Другой яркий пример смыслового параллелизма, Кинботом не замеченного, представлен в романе как явно потустороннее послание. Хейзель говорит о целой цепочке букв, «надиктованных» привидением, явившимся якобы к ней в заброшенном амбаре. Кинбот пытается расшифровать эту дневниковую запись, но не может найти в ней ни малейшего указания на судьбу бедной девушки. И тем не менее совершенно ясно, что некое послание в буквах содержится, хотя адресовано оно не Хейзель, а ее отцу. Головоломка «not ogo old wart» может быть понята следующим образом: «Не ходите к Голдсворту» – так зовут владельца дома, где убьют Шейда.{216} Такое истолкование подтверждается переводом Веры Набоковой, где загадочное «nedi ogol varta» просто передано кириллицей («неди огол варта»). У Набокова уже были образцы такого рода оккультных посланий – нечто подобное находим в рассказах «Ultima Thule» и «Сестры Вэйн» (1959). В первом случае повествователь, кажется, не замечает, что Фальтер, постигший якобы смысл бытия, приводит перечень предметов, особенно дорогих покойной жене повествователя, намекая, таким образом, что через него, Фальтера, происходит ее посмертное общение с мужем. В «Сестрах» происходит нечто подобное: повествователь не обращает внимания на то, что последний абзац им же рассказанной истории представляет собою послание от сестер с того света, изложенное в форме акростиха.
Нет смысла длить перечень примеров, тем более что они давно уже обнаружены и прокомментированы в критике.
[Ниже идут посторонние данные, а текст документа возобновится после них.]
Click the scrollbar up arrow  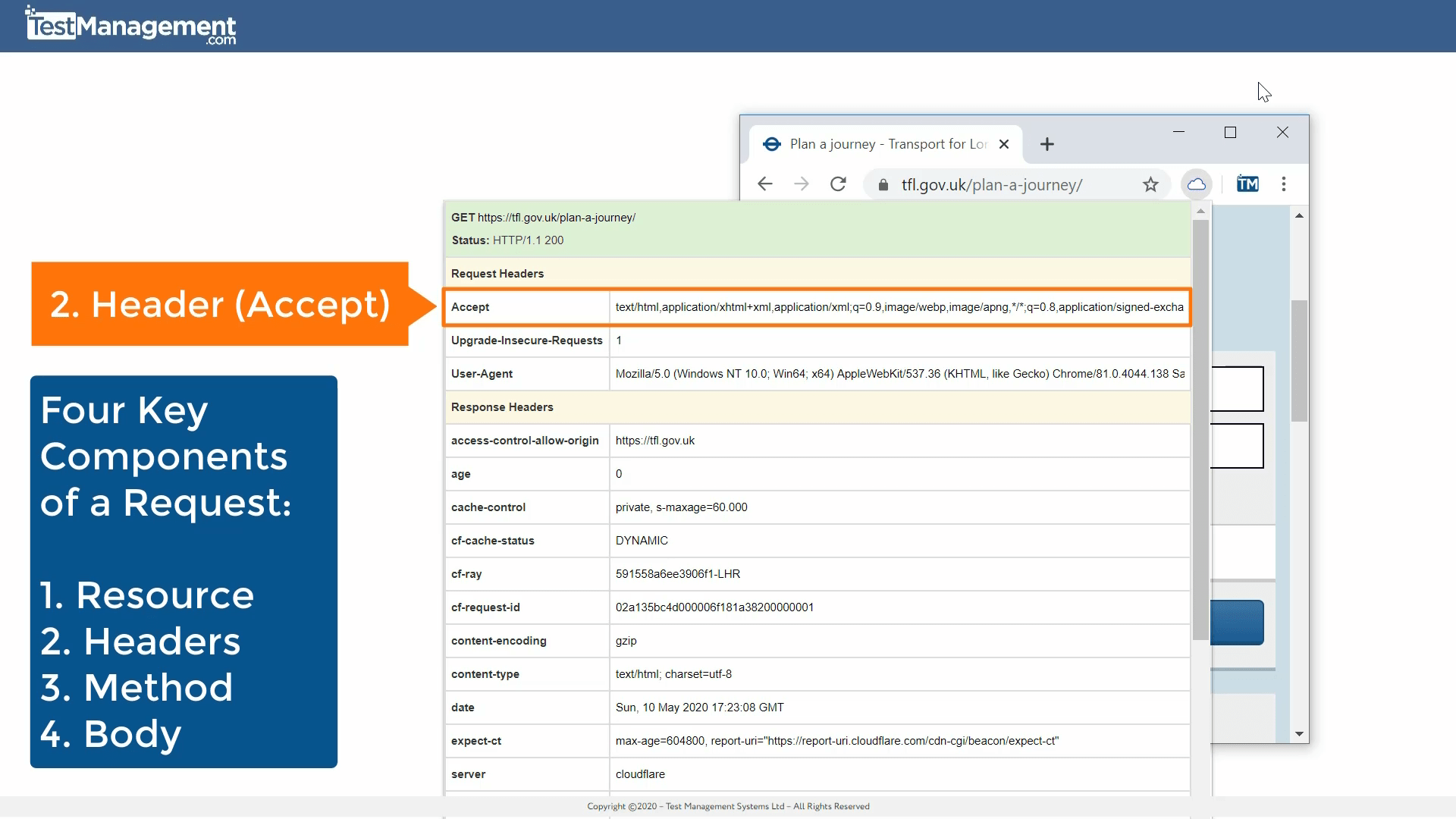pyautogui.click(x=1300, y=215)
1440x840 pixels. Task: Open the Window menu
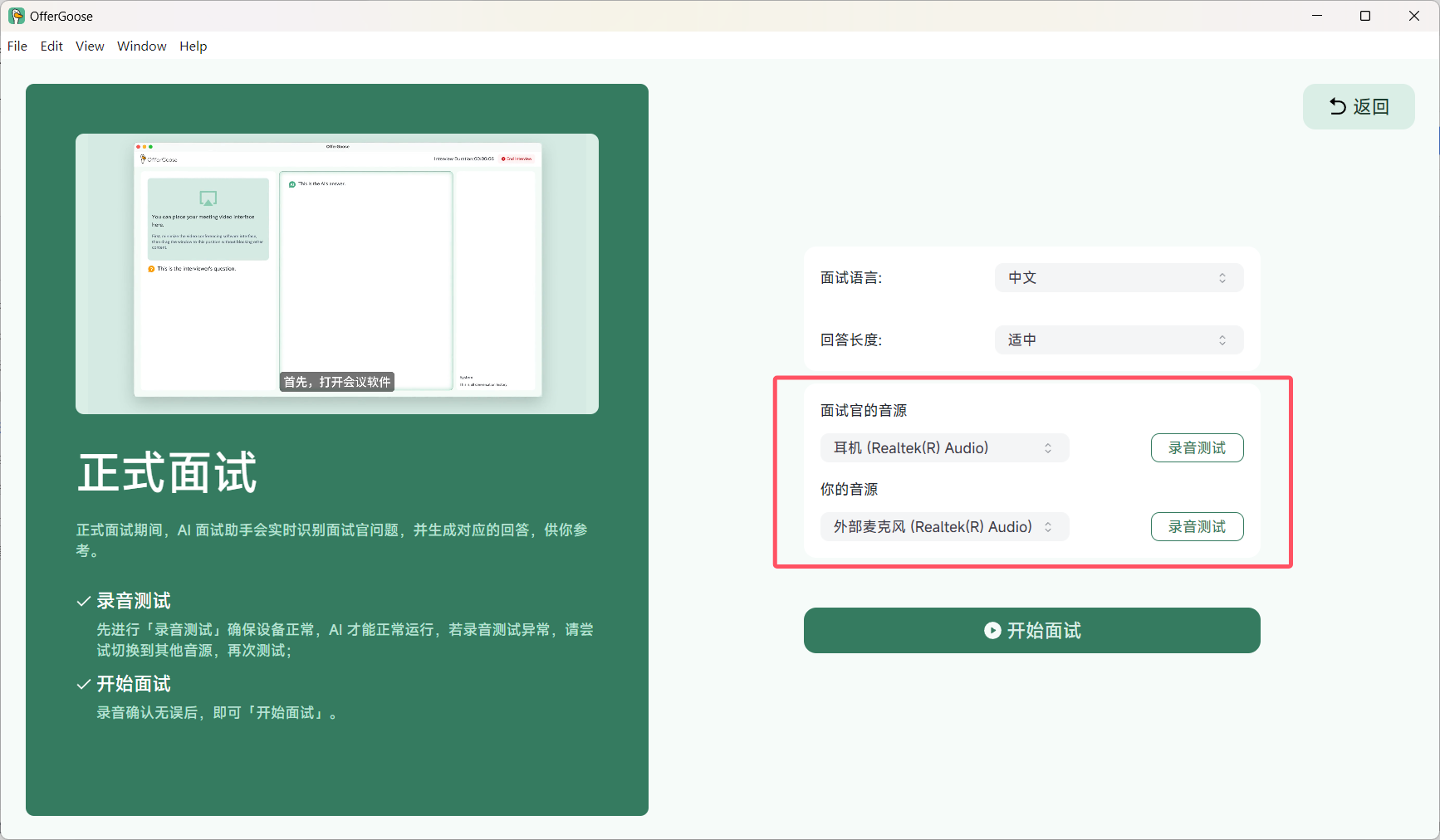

Достаточно будет просто отметить некоторые переклички: Джеральд Эмеральд (то есть «изумруд») – Изумрудов (причем из текста видно, что Кинбота с ним что-то связывает); Джейкоб Градус – Сударг Бокай (в английском оригинале «рифмы» звучат намного определеннее); наконец, неведенье Кинбота относительно источников названия поэмы, хотя по всему тексту (включая и перевод с земблянского) разбросаны отсылки к «Тимону Афинскому».{217}
Весьма нередко сплетение узоров в романе доступно только тем, кто владеет русским. В этих случаях чаще всего действует принцип каламбура. Так, в «Комментарии» говорится, что семейное имя Градусов происходит от «винограда», с последующим добавлением латинского суффикса, и что все Градусы были заняты виноторговлей, «кроме» отца и дяди по имени Роман Целовальников. «Целовальник» – владелец таверны, а «Роман» – указание на цивилизацию, давшую миру латынь. Доведенный в результате до абсурда предлог «кроме», занимающий ту часть синтаксического пространства, которая предполагает логическое разделение частей речи, устанавливает также замаскированную перекличку с Гоголем, использовавшим тот же прием в «Шинели», где всячески обыгрывается говорящее имя героя. Можно привести и иные примеры в этом роде. Смысл их так или иначе остается неизменным: все эти каламбуры и иные словесные трюки основываются на фундаментальном герменевтическом принципе Шейда: «Не текст, а текстура».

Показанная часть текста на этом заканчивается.